| Work item |
Show every line in the entries below where the word "Edit" appears.

| Given information |
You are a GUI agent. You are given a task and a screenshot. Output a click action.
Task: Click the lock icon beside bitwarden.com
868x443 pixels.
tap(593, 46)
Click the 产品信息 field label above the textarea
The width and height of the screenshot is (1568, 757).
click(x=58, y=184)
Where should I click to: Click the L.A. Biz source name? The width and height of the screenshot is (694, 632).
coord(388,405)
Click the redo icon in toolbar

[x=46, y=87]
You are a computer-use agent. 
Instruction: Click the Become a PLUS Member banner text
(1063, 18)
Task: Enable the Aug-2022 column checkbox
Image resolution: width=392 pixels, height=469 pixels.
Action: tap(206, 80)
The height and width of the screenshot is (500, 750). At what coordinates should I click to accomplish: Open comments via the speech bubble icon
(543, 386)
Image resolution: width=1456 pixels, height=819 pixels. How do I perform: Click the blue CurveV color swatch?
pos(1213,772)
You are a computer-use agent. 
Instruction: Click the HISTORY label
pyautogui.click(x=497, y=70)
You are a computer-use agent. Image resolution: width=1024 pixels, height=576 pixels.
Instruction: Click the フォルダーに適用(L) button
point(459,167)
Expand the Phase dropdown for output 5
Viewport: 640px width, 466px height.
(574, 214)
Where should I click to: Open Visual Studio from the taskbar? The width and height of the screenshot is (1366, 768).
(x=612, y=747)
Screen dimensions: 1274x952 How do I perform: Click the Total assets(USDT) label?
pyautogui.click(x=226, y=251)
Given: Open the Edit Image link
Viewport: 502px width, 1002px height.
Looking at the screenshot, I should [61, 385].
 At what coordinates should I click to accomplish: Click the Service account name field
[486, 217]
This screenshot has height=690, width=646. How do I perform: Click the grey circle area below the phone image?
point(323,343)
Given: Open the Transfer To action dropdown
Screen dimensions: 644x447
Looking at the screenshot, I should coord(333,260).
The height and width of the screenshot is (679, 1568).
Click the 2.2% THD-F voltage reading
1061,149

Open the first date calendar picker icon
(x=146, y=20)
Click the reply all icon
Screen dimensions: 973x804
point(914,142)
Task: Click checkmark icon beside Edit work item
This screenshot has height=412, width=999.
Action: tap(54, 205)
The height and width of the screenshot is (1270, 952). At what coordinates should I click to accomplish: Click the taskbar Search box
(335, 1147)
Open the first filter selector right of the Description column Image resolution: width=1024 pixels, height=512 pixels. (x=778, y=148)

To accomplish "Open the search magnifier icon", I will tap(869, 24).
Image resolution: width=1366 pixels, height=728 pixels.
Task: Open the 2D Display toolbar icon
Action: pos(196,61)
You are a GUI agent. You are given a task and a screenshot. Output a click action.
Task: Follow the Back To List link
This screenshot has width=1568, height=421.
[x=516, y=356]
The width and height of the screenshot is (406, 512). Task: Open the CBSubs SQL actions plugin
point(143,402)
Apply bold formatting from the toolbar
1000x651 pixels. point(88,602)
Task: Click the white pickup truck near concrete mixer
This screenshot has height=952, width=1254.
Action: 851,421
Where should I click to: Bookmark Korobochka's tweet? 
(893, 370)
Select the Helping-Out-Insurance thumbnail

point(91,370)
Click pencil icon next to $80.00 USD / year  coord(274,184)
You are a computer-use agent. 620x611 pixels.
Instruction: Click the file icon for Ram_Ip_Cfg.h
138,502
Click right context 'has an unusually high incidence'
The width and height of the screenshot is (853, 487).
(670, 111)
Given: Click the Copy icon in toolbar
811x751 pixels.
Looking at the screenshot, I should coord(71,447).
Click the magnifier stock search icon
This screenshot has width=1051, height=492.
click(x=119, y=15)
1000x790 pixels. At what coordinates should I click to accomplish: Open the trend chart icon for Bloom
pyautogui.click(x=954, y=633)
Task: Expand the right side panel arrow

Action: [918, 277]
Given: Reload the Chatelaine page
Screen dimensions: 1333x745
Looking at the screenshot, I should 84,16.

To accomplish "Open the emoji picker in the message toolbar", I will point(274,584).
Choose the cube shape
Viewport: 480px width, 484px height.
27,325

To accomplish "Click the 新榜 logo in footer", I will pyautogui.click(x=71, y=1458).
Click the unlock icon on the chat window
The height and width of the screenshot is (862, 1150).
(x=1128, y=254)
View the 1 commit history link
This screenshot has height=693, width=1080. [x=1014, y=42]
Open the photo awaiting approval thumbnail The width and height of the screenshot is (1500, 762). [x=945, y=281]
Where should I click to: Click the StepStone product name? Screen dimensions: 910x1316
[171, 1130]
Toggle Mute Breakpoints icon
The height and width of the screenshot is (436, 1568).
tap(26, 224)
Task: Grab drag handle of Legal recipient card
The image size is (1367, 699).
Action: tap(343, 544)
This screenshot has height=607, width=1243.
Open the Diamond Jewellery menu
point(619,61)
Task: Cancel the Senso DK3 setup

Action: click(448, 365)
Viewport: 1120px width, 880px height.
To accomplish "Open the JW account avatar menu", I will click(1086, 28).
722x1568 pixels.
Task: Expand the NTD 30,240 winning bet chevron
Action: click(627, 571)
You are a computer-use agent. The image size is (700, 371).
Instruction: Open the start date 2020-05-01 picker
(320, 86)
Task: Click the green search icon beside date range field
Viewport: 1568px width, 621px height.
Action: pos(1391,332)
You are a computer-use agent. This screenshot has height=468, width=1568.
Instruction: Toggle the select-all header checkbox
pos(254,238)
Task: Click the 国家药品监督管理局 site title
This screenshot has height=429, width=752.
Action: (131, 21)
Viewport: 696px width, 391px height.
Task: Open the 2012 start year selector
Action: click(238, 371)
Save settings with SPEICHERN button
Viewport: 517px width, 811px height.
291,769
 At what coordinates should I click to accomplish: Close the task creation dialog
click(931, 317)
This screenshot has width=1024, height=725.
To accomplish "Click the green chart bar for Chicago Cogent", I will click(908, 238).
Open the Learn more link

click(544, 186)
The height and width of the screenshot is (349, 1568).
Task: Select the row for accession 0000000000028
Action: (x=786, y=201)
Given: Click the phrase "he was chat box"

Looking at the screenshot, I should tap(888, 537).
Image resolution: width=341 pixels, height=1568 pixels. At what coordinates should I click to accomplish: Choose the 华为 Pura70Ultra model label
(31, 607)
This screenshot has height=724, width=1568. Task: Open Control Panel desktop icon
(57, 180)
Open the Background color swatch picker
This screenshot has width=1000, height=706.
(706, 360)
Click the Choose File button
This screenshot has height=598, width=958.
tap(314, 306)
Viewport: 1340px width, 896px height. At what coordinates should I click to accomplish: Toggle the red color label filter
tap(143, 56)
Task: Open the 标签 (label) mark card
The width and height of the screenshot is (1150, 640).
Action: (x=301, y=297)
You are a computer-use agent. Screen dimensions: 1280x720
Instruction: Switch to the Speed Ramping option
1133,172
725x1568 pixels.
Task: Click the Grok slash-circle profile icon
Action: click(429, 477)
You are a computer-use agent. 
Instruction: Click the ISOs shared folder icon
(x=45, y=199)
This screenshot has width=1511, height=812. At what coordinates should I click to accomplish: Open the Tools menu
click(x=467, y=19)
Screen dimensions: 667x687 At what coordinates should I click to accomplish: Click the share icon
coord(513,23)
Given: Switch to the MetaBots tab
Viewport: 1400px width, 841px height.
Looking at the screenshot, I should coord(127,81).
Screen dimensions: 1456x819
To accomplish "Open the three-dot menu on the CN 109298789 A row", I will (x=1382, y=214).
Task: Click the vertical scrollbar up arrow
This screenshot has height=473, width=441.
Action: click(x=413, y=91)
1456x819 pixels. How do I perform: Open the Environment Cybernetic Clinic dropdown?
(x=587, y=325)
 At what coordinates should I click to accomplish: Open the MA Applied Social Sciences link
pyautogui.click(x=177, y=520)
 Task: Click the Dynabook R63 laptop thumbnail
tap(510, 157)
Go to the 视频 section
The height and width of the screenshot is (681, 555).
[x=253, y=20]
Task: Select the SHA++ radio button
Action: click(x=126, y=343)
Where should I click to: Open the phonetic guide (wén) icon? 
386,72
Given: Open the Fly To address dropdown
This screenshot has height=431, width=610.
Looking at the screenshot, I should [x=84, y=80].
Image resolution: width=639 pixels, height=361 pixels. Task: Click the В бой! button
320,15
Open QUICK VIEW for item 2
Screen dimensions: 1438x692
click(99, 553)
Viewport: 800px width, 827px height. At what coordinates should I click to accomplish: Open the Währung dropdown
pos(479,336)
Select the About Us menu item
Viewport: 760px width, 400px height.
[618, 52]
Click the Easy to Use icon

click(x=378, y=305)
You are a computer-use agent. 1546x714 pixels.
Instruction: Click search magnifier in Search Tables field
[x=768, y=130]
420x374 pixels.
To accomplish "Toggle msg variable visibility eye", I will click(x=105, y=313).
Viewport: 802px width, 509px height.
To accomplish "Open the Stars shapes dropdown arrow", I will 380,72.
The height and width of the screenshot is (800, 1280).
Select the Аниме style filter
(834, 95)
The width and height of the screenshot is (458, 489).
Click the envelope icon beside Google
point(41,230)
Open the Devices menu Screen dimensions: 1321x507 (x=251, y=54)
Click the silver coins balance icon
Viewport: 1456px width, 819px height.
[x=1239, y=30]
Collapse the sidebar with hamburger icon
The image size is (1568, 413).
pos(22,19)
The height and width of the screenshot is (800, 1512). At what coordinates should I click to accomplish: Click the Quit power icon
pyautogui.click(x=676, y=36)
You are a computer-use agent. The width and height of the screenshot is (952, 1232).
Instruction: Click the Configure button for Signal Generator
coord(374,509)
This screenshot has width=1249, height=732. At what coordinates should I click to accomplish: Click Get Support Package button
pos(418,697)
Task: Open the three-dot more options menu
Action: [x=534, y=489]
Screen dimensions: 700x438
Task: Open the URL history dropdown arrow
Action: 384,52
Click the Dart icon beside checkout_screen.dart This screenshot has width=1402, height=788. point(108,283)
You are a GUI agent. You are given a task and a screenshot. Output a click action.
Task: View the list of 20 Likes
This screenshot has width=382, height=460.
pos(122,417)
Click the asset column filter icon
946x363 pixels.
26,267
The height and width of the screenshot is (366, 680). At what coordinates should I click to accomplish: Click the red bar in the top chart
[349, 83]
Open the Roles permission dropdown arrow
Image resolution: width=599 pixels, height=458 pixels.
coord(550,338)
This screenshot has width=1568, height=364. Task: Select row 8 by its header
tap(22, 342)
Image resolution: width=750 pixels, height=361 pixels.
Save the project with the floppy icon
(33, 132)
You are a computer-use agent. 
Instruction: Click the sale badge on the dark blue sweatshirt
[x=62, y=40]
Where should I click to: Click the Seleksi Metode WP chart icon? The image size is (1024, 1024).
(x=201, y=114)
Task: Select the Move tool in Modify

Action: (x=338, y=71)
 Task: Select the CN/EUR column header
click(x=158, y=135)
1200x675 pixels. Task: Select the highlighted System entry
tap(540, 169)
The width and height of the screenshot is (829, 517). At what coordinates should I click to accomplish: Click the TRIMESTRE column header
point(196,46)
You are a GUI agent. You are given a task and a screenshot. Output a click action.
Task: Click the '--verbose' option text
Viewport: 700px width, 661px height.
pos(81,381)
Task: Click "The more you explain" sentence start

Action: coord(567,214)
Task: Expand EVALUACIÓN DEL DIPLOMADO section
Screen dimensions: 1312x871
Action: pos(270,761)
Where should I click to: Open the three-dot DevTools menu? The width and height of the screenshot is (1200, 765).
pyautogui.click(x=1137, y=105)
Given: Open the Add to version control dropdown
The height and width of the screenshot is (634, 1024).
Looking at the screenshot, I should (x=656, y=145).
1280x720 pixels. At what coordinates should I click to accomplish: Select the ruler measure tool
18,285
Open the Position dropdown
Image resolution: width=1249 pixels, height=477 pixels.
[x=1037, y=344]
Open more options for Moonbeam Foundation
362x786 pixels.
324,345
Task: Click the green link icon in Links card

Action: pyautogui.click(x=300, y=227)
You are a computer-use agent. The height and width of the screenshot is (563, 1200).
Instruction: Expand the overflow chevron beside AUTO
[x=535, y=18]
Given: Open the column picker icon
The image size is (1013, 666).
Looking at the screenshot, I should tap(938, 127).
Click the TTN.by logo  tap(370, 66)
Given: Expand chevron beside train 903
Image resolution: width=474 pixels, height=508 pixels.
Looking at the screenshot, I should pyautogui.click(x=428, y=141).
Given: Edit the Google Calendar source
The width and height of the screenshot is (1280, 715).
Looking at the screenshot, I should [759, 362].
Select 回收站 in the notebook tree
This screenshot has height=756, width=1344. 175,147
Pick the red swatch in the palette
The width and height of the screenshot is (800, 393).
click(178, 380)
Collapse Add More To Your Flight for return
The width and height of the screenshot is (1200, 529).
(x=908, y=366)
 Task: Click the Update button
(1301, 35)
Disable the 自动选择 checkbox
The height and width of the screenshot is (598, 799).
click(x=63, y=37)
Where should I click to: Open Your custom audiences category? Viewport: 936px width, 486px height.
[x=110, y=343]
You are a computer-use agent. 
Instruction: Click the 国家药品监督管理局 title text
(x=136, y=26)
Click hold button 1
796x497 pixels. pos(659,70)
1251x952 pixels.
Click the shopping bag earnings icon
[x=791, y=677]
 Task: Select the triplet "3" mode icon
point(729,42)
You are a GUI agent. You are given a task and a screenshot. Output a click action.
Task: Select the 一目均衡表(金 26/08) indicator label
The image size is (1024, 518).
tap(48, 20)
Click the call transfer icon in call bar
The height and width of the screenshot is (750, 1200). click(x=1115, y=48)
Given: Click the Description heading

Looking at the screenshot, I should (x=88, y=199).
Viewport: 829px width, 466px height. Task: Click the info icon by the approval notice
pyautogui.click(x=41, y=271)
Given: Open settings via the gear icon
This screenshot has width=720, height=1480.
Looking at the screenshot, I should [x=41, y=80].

| Response below |
Given: Open the Edit Image link
Task: Click checkmark icon beside Edit work item
Given: Edit the Google Calendar source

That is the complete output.